Response to bnelo12’s question on Reddit (or the Internet storm on $1 + 2 + \ldots = -1/12$)

bnelo12 writes (slightly paraphrased)

Can you explain exactly how $latex {1 + 2 + 3 + 4 + \ldots = – \frac{1}{12}}$ in the context of the Riemann $latex {\zeta}$ function?

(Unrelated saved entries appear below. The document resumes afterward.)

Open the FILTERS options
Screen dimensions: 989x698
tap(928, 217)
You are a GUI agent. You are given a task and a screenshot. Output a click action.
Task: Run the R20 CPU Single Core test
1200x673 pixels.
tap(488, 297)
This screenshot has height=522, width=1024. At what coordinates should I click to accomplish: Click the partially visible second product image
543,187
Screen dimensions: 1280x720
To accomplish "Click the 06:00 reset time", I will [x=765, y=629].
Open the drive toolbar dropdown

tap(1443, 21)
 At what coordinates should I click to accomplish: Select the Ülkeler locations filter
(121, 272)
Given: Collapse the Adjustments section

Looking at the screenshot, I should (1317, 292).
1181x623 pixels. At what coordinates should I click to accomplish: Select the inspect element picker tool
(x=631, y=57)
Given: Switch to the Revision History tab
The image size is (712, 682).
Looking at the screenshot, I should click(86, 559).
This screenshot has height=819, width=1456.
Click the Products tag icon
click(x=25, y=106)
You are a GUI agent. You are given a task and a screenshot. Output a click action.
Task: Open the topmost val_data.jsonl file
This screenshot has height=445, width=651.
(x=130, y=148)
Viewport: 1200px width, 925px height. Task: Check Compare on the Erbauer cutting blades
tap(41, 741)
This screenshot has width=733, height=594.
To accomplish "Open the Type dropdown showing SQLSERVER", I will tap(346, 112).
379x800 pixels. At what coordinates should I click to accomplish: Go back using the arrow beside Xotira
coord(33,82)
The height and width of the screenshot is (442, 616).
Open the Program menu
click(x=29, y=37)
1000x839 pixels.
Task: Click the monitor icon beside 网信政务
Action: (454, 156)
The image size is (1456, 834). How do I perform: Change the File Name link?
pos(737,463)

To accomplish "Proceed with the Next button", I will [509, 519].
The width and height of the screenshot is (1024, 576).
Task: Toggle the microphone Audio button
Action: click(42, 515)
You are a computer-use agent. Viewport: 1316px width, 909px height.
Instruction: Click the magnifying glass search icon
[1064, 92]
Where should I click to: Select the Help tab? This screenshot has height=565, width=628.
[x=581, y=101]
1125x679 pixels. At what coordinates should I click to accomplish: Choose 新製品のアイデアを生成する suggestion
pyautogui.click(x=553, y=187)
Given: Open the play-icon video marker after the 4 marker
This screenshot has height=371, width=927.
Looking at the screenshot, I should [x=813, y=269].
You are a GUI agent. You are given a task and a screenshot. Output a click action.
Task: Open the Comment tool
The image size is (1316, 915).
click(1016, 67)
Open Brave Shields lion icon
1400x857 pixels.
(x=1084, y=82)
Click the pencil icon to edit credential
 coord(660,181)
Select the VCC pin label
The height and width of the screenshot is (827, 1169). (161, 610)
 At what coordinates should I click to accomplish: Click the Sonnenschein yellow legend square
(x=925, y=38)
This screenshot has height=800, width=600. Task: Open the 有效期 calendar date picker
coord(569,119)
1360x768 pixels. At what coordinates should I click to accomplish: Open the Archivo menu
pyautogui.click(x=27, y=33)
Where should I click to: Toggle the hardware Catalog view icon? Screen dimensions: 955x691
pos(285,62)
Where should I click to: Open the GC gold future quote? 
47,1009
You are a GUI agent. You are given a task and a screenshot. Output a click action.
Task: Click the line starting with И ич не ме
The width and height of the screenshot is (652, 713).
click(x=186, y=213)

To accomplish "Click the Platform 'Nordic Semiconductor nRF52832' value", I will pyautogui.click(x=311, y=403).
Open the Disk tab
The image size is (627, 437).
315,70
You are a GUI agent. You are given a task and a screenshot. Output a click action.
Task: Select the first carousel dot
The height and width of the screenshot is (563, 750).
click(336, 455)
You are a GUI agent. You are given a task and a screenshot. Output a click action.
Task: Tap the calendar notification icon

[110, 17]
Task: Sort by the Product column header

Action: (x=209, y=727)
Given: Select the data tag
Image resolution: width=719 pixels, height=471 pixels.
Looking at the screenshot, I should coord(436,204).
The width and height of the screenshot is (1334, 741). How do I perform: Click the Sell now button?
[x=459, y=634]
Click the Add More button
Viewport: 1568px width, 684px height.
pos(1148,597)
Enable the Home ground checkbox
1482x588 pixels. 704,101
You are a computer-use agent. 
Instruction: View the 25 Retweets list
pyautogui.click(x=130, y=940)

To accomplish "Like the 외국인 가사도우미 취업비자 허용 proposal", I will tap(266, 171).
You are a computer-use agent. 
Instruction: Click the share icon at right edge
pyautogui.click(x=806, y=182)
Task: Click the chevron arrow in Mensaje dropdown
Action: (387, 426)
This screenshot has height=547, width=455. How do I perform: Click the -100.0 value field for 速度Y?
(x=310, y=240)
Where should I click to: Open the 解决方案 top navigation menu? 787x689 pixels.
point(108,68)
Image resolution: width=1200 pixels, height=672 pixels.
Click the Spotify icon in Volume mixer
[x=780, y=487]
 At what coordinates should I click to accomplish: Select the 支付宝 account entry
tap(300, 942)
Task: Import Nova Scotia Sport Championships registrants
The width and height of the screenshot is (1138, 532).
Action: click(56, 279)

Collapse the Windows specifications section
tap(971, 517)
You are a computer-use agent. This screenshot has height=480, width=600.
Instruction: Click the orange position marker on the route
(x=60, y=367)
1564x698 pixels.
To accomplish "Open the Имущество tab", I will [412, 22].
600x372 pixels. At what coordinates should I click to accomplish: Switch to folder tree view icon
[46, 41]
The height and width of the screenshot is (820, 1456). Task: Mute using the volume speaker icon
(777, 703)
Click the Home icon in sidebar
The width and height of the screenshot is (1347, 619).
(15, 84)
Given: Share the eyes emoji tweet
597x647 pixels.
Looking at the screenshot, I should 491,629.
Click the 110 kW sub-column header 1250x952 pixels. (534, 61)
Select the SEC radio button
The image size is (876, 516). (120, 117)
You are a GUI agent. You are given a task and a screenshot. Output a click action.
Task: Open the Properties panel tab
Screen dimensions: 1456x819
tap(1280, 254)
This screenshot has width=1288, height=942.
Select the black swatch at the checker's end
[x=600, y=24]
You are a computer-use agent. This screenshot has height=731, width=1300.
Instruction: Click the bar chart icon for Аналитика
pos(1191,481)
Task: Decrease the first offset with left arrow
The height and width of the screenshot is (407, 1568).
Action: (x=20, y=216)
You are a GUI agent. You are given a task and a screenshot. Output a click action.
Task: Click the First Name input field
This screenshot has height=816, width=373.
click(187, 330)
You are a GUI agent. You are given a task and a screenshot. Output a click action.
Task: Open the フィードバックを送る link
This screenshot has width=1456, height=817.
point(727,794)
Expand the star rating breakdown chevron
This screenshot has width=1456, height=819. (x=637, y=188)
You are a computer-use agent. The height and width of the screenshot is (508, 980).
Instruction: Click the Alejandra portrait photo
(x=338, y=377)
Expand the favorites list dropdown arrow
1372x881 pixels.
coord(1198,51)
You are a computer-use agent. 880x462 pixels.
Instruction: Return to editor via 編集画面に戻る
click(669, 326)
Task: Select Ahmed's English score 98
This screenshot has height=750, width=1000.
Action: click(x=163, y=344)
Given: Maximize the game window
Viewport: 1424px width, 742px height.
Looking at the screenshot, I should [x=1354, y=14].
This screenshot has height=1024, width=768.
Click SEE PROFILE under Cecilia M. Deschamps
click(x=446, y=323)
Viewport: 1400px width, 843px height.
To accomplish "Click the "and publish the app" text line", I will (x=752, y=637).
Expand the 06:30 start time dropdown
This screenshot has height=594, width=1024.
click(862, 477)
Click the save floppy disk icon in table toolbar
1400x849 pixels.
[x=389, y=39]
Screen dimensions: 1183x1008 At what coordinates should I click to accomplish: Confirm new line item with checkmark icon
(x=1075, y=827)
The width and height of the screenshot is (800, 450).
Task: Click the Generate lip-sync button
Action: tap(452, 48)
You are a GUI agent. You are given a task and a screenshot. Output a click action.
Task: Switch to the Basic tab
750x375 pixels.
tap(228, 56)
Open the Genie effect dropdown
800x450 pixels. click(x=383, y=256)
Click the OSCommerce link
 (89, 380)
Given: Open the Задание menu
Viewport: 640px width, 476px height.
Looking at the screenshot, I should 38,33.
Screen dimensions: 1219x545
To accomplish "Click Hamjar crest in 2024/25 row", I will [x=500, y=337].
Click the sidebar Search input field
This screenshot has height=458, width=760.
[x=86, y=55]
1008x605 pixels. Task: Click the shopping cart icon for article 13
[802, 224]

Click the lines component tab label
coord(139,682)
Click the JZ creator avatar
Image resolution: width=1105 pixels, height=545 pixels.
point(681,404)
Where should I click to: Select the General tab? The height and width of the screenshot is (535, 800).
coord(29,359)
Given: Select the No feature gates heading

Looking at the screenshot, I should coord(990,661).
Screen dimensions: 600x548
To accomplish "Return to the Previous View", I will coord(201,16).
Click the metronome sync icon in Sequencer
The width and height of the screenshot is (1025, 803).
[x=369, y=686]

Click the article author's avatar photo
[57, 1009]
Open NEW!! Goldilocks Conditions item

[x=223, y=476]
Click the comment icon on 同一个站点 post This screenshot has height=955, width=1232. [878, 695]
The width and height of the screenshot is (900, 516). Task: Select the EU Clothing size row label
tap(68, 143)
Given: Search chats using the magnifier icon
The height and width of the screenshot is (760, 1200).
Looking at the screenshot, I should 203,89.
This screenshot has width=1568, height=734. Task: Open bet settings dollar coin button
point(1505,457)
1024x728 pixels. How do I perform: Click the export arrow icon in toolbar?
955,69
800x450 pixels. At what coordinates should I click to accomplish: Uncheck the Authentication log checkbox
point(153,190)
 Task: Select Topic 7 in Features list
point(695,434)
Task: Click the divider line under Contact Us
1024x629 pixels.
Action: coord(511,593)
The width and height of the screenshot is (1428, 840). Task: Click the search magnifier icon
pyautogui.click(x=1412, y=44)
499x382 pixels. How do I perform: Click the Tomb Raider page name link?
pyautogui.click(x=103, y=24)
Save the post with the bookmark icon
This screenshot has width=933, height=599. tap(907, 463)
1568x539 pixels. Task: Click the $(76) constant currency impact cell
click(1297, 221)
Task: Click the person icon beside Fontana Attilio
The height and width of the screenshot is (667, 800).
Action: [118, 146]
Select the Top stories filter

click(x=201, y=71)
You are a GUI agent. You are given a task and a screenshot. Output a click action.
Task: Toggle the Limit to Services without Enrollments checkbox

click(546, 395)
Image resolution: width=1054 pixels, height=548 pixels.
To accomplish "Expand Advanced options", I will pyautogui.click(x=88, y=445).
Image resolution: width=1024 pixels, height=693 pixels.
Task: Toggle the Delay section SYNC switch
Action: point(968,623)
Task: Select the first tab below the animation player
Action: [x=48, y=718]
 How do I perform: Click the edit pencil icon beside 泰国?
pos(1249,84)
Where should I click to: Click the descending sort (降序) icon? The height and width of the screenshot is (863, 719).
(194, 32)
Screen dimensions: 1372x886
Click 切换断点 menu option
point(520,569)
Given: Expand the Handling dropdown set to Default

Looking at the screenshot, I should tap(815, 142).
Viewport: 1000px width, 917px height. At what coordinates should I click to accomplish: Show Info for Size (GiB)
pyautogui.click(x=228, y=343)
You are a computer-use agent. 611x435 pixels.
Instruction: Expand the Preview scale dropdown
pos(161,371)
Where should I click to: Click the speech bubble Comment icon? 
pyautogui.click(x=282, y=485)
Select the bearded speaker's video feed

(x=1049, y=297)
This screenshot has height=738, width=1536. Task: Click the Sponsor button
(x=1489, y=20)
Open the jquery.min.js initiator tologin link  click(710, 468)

We are going to approach this problem through a related problem that is easier to understand at first. Many are familiar with summing geometric series

$latex \displaystyle g(r) = 1 + r + r^2 + r^3 + \ldots = \frac{1}{1-r}, $

which makes sense as long as $latex {|r| < 1}$. But if you’re not, let’s see how we do that. Let $latex {S(n)}$ denote the sum of the terms up to $latex {r^n}$, so that

$latex \displaystyle S(n) = 1 + r + r^2 + \ldots + r^n. $

Then for a finite $latex {n}$, $latex {S(n)}$ makes complete sense. It’s just a sum of a few numbers. What if we multiply $latex {S(n)}$ by $latex {r}$? Then we get

$latex \displaystyle rS(n) = r + r^2 + \ldots + r^n + r^{n+1}. $

Notice how similar this is to $latex {S(n)}$. It’s very similar, but missing the first term and containing an extra last term. If we subtract them, we get

$latex \displaystyle S(n) – rS(n) = 1 – r^{n+1}, $

which is a very simple expression. But we can factor out the $latex {S(n)}$ on the left and solve for it. In total, we get

$latex \displaystyle S(n) = \frac{1 – r^{n+1}}{1 – r}. \ \ \ \ \ (1)$

This works for any natural number $latex {n}$. What if we let $latex {n}$ get arbitrarily large? Then if $latex {|r|<1}$, then $latex {|r|^{n+1} \rightarrow 0}$, and so we get that the sum of the geometric series is

$latex \displaystyle g(r) = 1 + r + r^2 + r^3 + \ldots = \frac{1}{1-r}. $

But this looks like it makes sense for almost any $latex {r}$, in that we can plug in any value for $latex {r}$ that we want on the right and get a number, unless $latex {r = 1}$. In this sense, we might say that $latex {\frac{1}{1-r}}$ extends the geometric series $latex {g(r)}$, in that whenever $latex {|r|<1}$, the geometric series $latex {g(r)}$ agrees with this function. But this function makes sense in a larger domain then $latex {g(r)}$.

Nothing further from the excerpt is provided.